What the task asks => All of the entries should be restated word for word, but without their pictures.

Saved entries =>
- Opening Delimiter -

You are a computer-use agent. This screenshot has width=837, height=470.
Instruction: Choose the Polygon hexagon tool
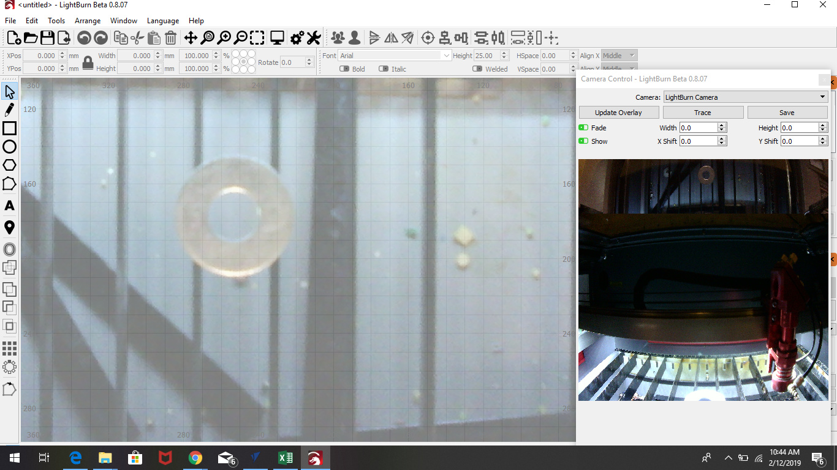9,165
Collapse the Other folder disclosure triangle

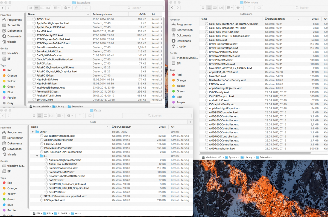pyautogui.click(x=33, y=132)
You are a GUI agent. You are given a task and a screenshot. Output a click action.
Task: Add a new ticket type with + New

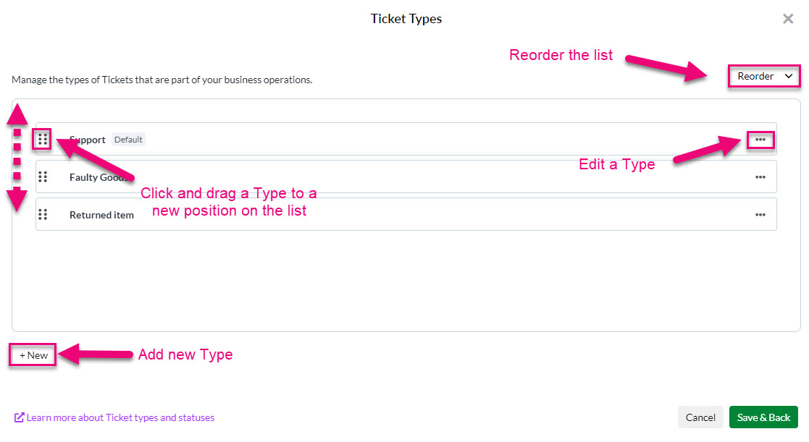33,355
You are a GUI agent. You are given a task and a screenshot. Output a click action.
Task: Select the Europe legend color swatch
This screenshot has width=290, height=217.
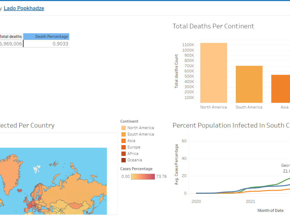tap(124, 147)
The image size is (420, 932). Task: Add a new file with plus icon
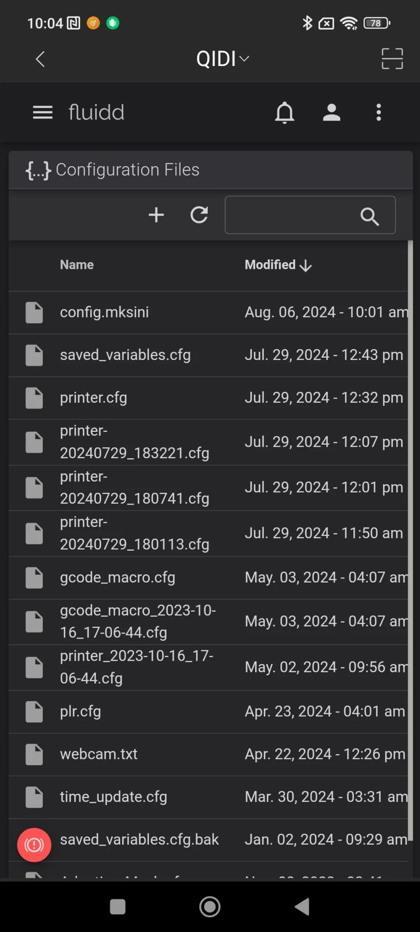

- Closing Delimiter -

Result of the task =>
You are a computer-use agent. This screenshot has width=837, height=470.
Instruction: Choose the Polygon hexagon tool
9,165
Collapse the Other folder disclosure triangle

pyautogui.click(x=33, y=132)
You are a GUI agent. You are given a task and a screenshot. Output a click action.
Task: Add a new ticket type with + New

33,355
You are a GUI agent. You are given a task and a screenshot. Output a click action.
Task: Select the Europe legend color swatch
This screenshot has width=290, height=217.
tap(124, 147)
The image size is (420, 932). Task: Add a new file with plus icon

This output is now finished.